§ **TASK INPUTS**
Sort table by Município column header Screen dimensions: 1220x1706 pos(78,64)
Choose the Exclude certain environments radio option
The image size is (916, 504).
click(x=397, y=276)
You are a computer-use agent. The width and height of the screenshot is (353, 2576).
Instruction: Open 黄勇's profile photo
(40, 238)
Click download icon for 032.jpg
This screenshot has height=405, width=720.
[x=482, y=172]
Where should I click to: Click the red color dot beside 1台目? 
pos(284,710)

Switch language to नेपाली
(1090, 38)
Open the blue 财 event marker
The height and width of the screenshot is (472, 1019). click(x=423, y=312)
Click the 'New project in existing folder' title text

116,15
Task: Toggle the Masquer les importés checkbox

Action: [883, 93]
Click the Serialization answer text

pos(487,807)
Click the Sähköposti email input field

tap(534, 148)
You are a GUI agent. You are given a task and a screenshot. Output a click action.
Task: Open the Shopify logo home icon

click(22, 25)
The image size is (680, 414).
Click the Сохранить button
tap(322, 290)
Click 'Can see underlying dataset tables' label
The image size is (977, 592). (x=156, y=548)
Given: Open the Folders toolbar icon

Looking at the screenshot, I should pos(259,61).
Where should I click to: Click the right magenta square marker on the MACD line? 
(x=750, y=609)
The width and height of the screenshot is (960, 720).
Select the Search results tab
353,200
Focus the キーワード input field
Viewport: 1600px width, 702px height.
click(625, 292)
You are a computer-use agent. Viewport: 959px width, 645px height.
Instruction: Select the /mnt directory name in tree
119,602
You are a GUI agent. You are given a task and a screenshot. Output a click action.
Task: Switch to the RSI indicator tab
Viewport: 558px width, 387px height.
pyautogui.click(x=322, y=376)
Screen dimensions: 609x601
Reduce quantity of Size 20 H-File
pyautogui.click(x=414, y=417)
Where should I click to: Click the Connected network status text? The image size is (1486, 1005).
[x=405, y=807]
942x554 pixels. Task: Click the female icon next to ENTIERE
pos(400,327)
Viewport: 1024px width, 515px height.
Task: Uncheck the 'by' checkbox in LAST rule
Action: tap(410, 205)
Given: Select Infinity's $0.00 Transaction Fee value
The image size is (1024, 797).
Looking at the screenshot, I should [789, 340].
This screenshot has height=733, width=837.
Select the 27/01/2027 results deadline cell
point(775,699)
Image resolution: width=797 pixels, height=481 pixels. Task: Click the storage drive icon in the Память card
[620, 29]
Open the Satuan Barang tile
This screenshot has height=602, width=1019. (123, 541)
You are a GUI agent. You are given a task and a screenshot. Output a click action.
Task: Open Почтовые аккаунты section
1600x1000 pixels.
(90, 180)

§ **WHAT IS REQUIRED**
Some lines of the records may hold the word "computer". How many do? Answer with a number and nothing else.

§ **ANSWER BOX**
2